If you look at the T20 series, there were contrasting surfaces on offer in Ranchi and Guwahati. The surface in Ranchi was on the slower side and the Indian spinners made full use of it. They picked up three wickets and exposed the frailties of the Australian middle-order. The fast bowlers complemented them as well. Australia, who had been relying on David Warner and Steve Smith, had to do without their regular captain Smith in this series. However, they had Aaron Finch, who since his return from injury in the third ODI had been amongst the runs.

Finch was the only batsman who could offer some resistance to the Indian attack in Ranchi with his 42 off 40. However, 118 on the board didn't make for a par total. The Australians might have considered themselves a bit lucky when the rain interruption curtailed the game to a six-overs-per-side affair.

Things can get really tricky in these short run-chases. India were required to chase 48 in 6 overs and if Australia would have managed to bowl two good overs with two new batsmen at the crease, things could have been different. But India managed to win the game convincingly in the end. It was because they had restricted the opposition under 120 runs.

There was a completely different surface on offer in Guwahati, at the Barsapara Stadium. I have had the experience of playing at the venue with the Assam Under-19 team who I was coaching last year. We practiced a lot there and played a game against Jharkhand as well, and I could make out that the surface assisted fast bowlers.

Any left-arm fast bowler who has the ability to bring the ball back in to the right-hander is a dangerous weapon for any team. When he/she does that with pace, it becomes all the more difficult to face him. That's what Jason Behrendorff did. It's because whenever left-arm pacers bowl over the wicket, the angle tends to take the ball away from a right-handed batsman. But when the ball moves back in, it becomes lethal. This was what happened to Rohit Sharma in Guwahati.

And if you take a look at Manish Pandey's dismissal, since Rohit was done in by an incoming delivery, Pandey expected the ball to come back, whereas it moved away and took the outside edge. Behrendorff, in only his second T20I, made full use of the helpful conditions on offer. He picked up 4 wickets in just three overs, which made it extremely difficult for India to bounce back. And then Adam Zampa got MS Dhoni stumped thereby further affecting India's chances to put up a respectable total.

Also, it had been raining in Guwahati in the days leading up to the game, and hence, the moisture in the wicket and the movement in the air that was on offer were exploited by Australia. While chasing as well, despite losing Finch and Warner - the batsmen they relied on - early, Australia won the game easily.

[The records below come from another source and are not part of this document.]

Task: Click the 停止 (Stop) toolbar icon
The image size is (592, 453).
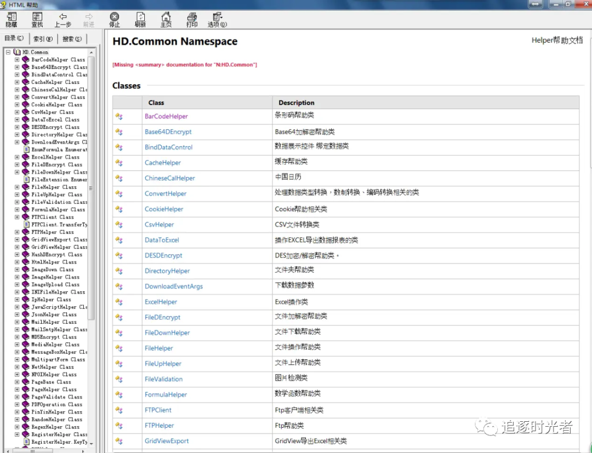Action: click(115, 16)
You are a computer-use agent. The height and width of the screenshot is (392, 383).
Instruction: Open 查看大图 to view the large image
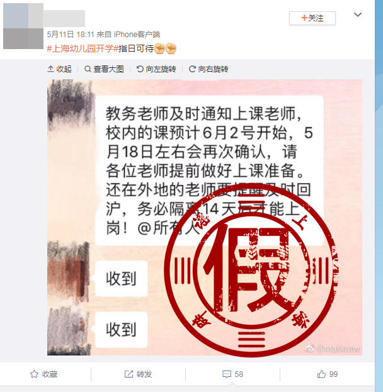tap(104, 69)
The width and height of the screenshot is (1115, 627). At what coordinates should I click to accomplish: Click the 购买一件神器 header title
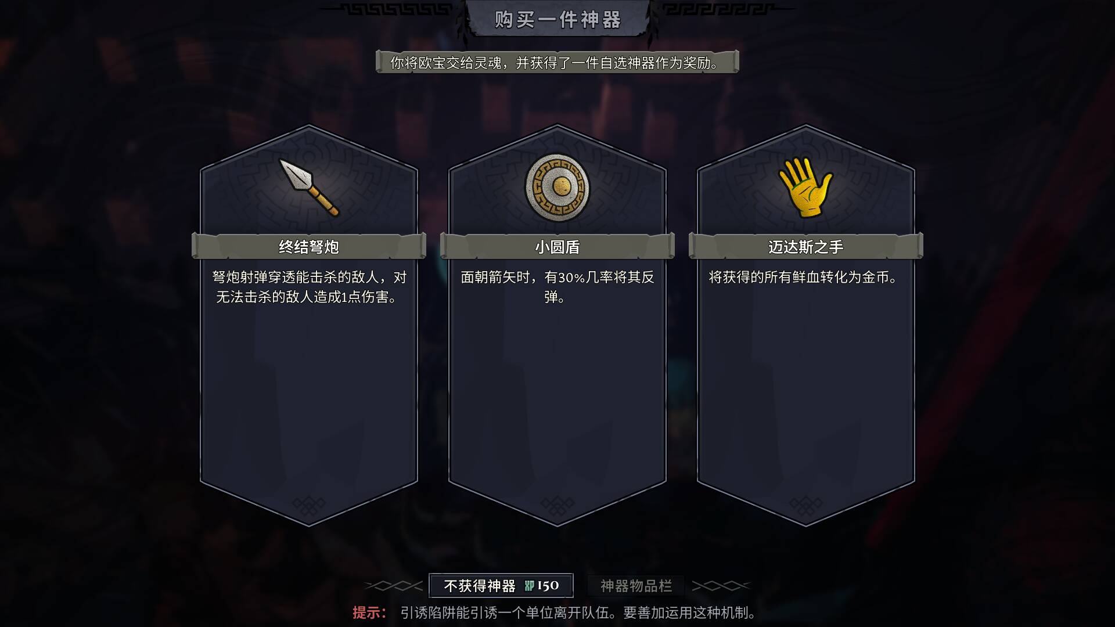558,20
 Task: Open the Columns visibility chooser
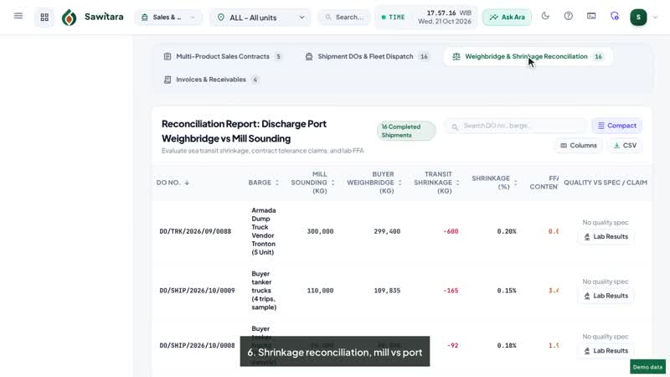[579, 145]
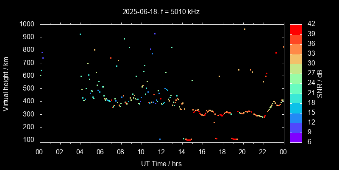The height and width of the screenshot is (170, 339).
Task: Select the 04 tick label on time axis
Action: [x=80, y=151]
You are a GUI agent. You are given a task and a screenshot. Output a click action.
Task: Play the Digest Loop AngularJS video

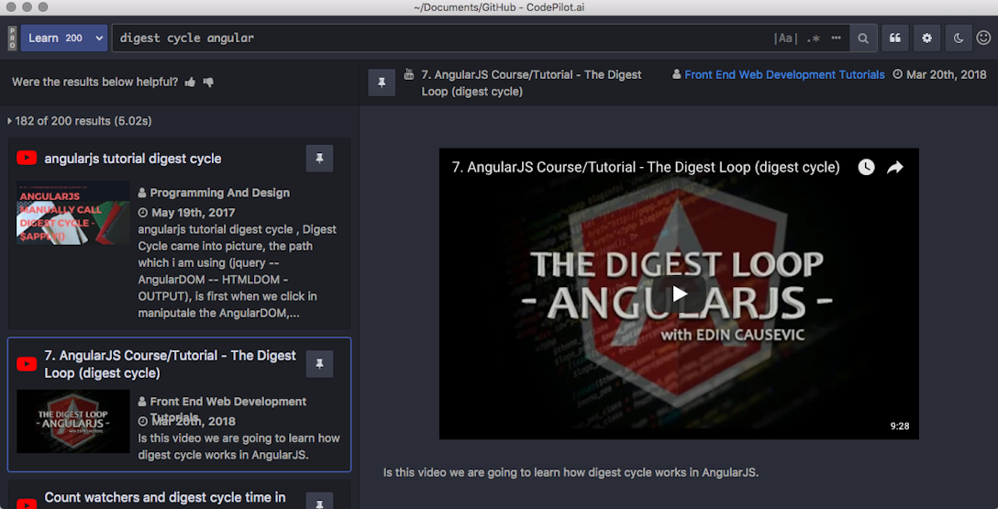(x=679, y=293)
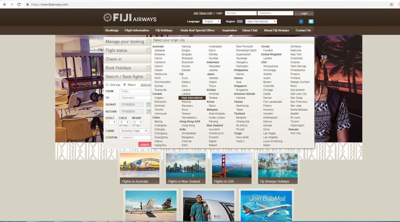Screen dimensions: 400x222
Task: Bookmark page with the star icon
Action: pos(391,4)
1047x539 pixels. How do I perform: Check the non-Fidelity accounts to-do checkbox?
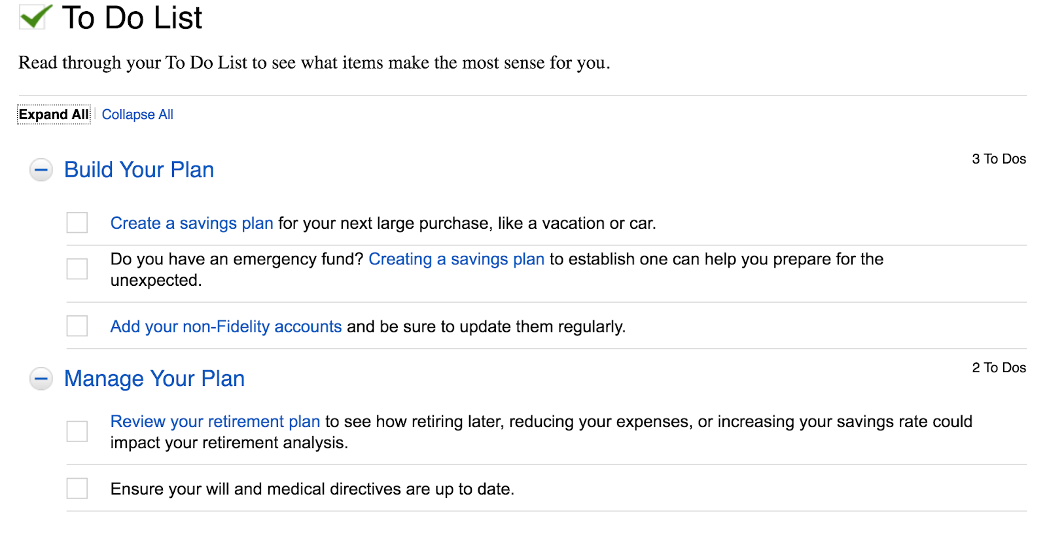tap(77, 326)
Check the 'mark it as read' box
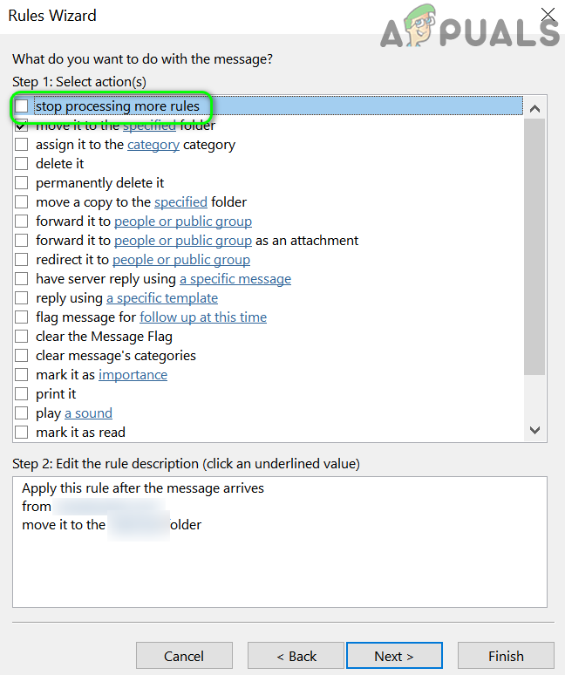The height and width of the screenshot is (675, 565). (22, 433)
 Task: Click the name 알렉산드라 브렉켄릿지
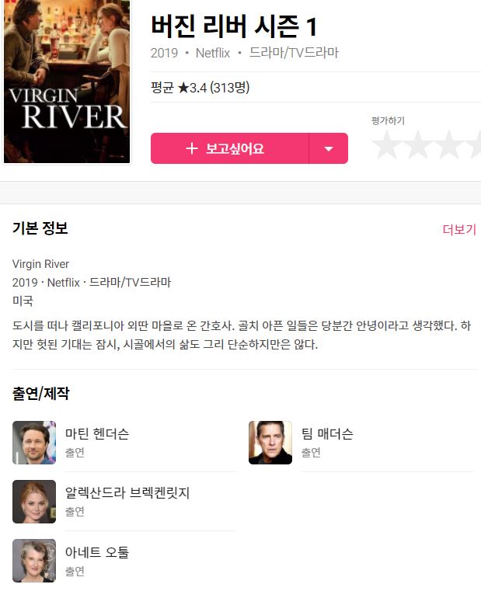tap(127, 493)
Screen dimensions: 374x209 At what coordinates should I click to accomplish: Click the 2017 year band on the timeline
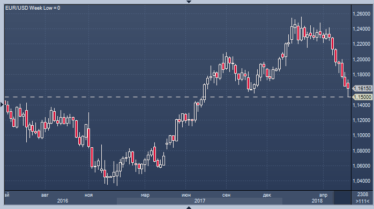point(199,201)
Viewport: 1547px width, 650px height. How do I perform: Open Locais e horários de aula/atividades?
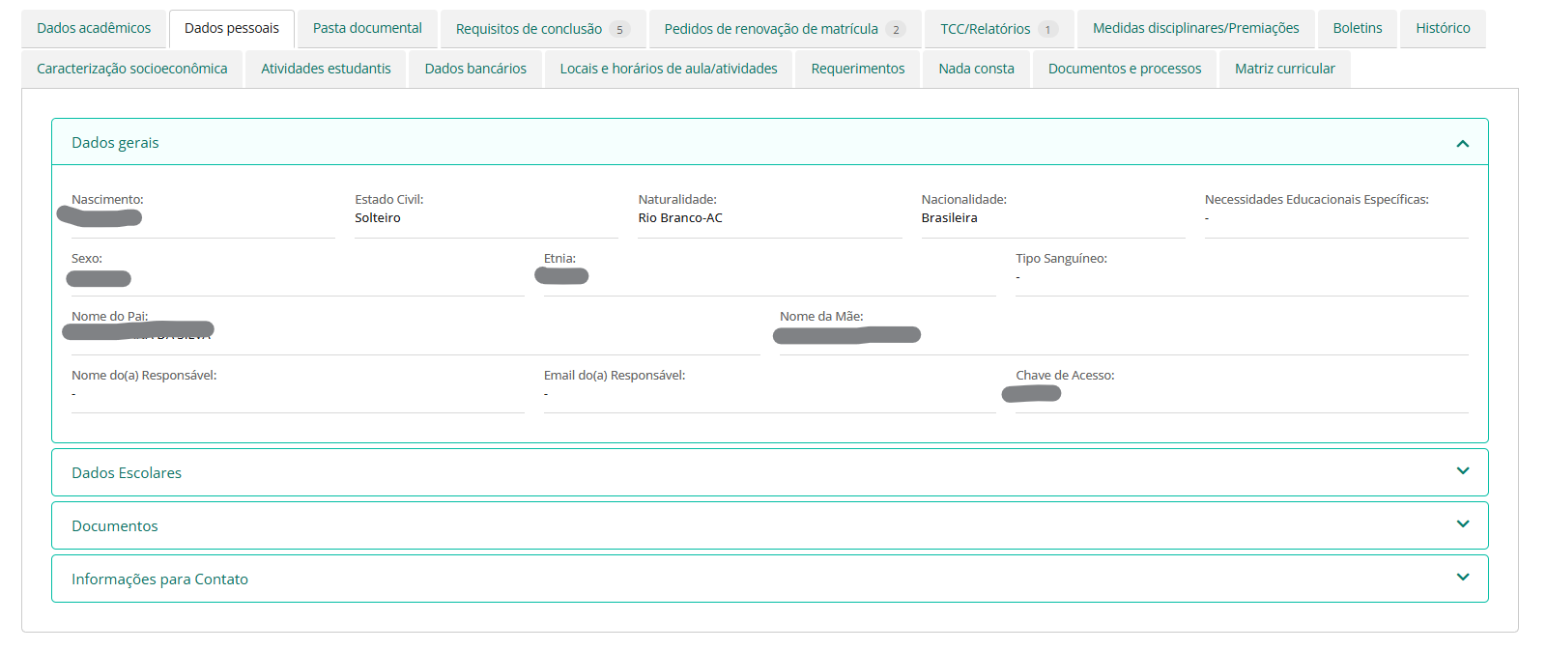(x=669, y=69)
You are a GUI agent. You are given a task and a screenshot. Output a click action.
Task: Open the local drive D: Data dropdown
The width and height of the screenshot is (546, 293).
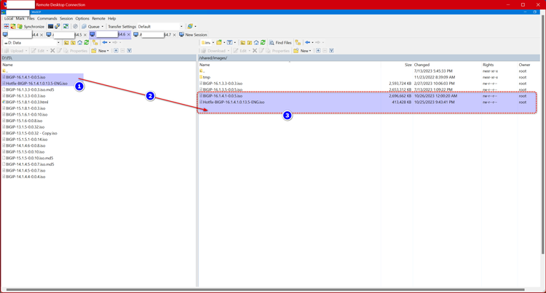pos(32,43)
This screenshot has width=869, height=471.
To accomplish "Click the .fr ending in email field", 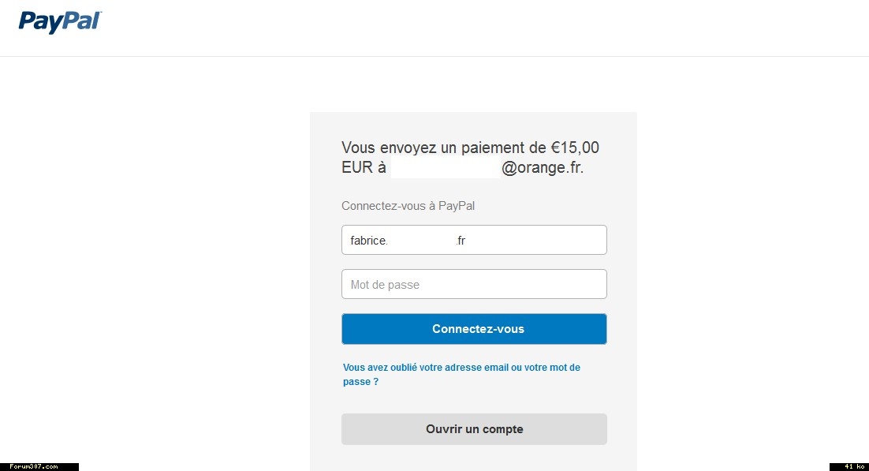I will coord(461,241).
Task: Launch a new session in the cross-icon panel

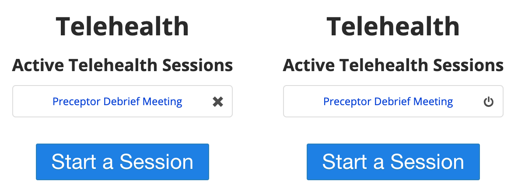Action: tap(123, 162)
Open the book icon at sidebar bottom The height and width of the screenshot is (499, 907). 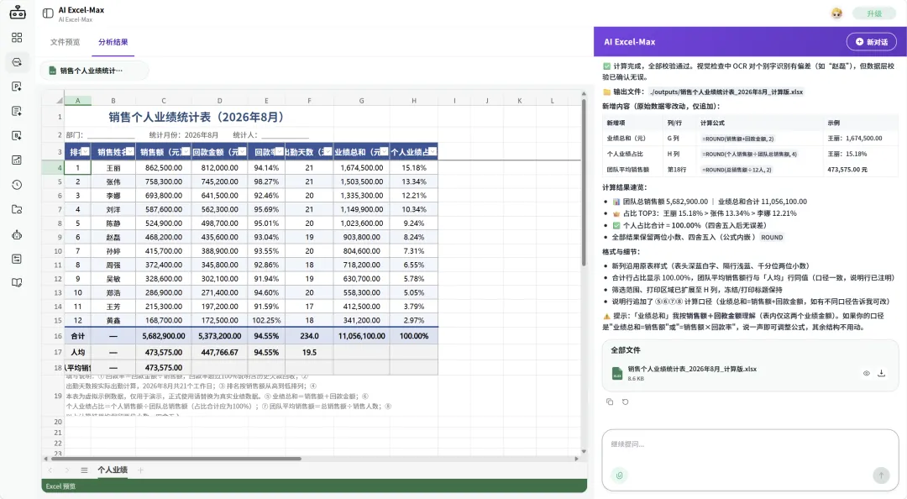pyautogui.click(x=17, y=282)
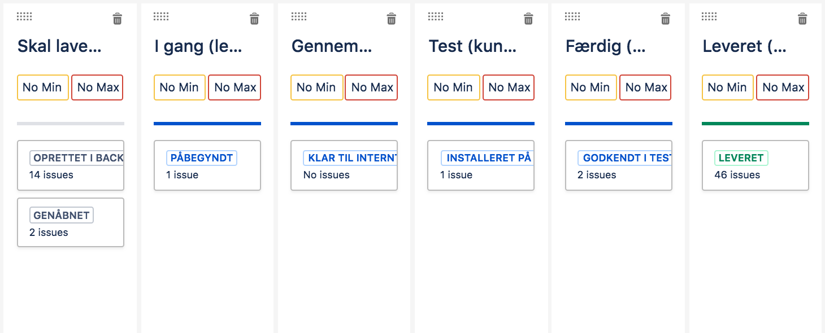Edit the Test column heading
The width and height of the screenshot is (825, 333).
[x=472, y=46]
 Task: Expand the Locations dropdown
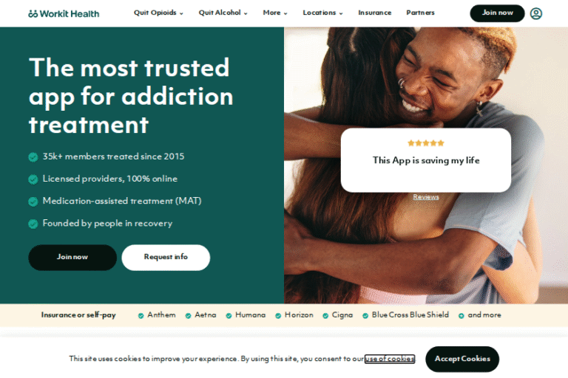(322, 13)
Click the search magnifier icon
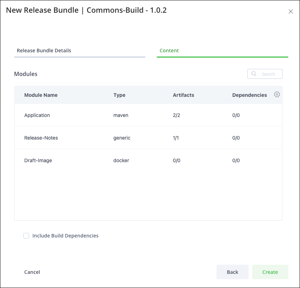 254,74
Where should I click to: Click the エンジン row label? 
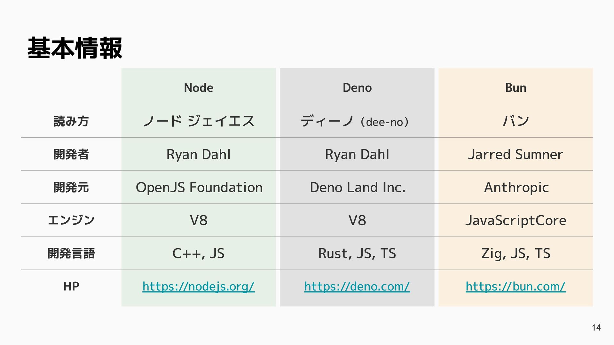[71, 220]
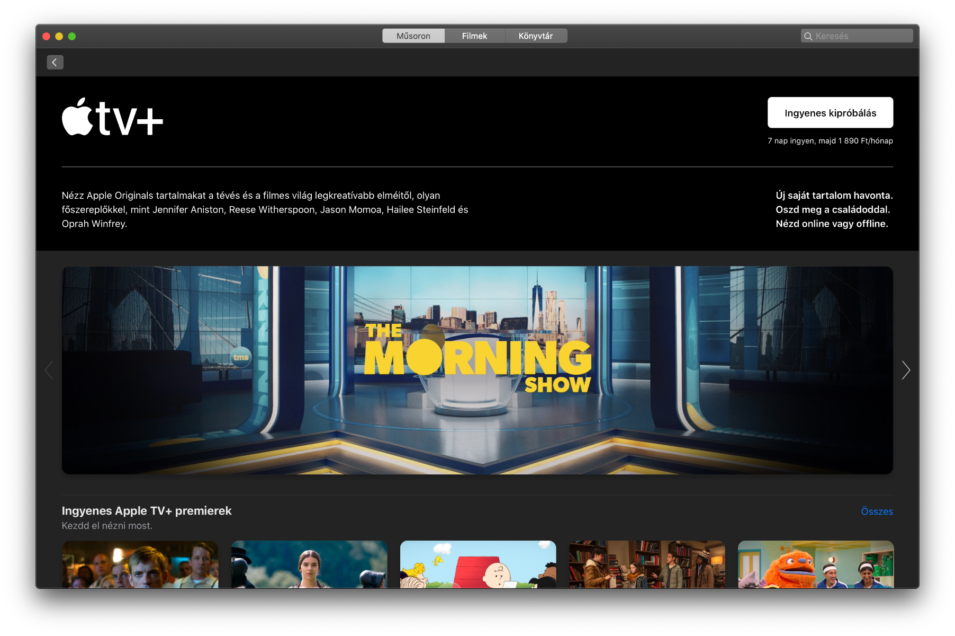Select the Könyvtár tab
The width and height of the screenshot is (955, 636).
click(x=535, y=36)
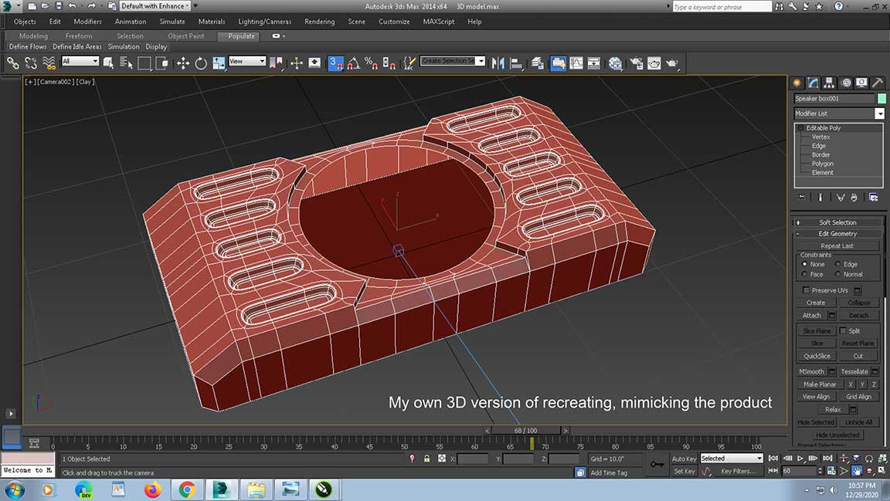Check the Split option beside Slice Plane

[x=843, y=330]
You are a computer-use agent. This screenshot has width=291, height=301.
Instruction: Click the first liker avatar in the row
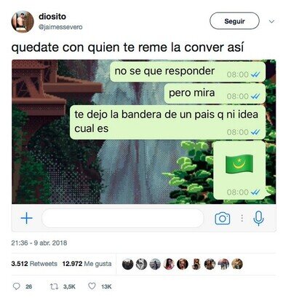(128, 264)
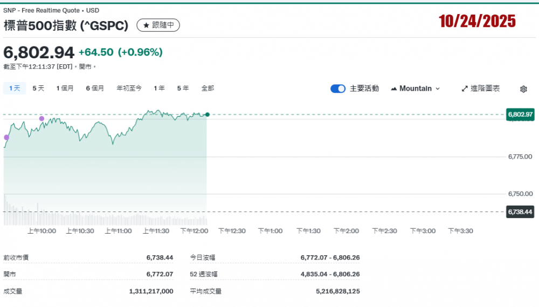Select the 1 天 time range tab
The image size is (539, 307).
point(15,88)
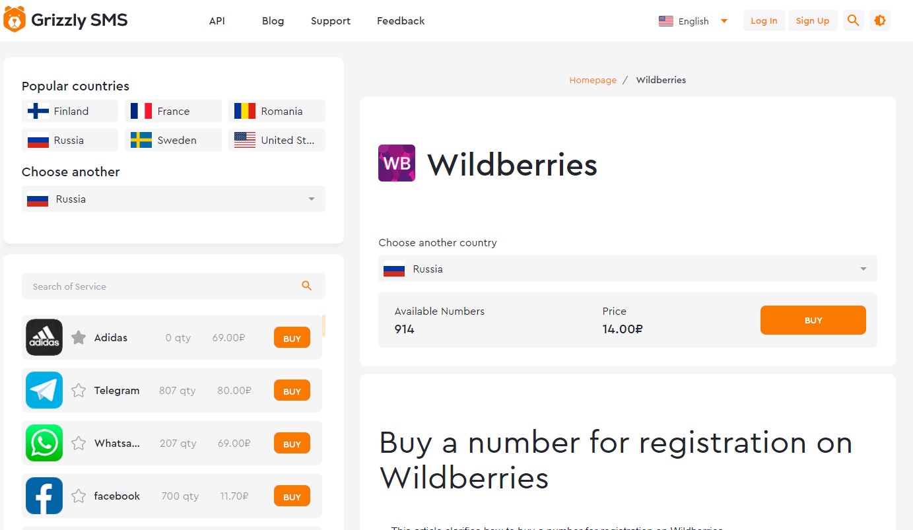Mark Telegram as favorite with the star
The image size is (913, 530).
tap(79, 390)
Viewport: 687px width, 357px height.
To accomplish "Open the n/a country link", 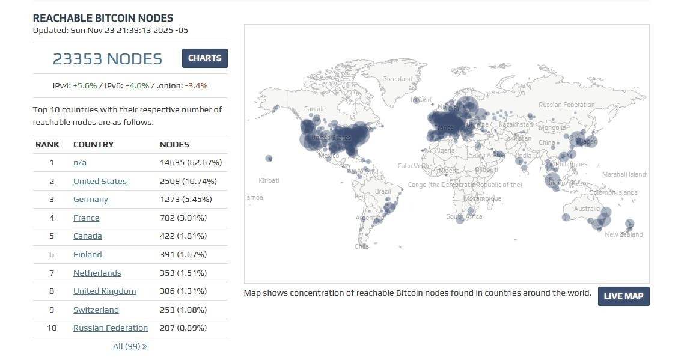I will pos(80,162).
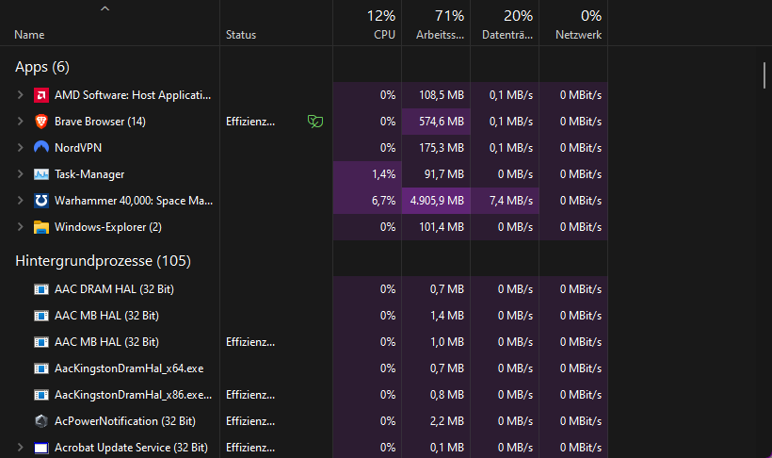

Full credit must be given to Travis Head and Moises Henriques, who tackled the spinners effectively despite having not scored many runs on the tour. It was a dominating victory for Australia - they chased the target down in under 15.3 overs. They took their time, built confidence as the innings went on, and then attacked the spinners when they were set.

While it was disappointing to see that decider in Hyderabad had to be abandoned owing to an unsafe outfield, a small leeway must be given to the ground staff considering that it had been raining for seven days in the lead up to the match. And even after using the super soppers, some moisture remains on the outfield, which is why sawdust is used.

The ground staff tried its best to make the outfield ready in time, but if the umpires feel that the ground is not fit, there is nothing that you can do about it. There is a definite scope for improvement. These days covers are used to protect the entire ground and not just the square. Perhaps a better drainage system would have helped.

It doesn't take away the fact that a series decider was spoiled and thousands of fans returned disappointed. Sponsors would have also borne significant losses. But then when it rains, you can't really do much. Water may seep through the covers and wet the surface and may slide through the slopes as well. So we shouldn't be very harsh on the ground staff but we going forward necessary arrangements must be made so that in the event of no rain, play can go on as scheduled.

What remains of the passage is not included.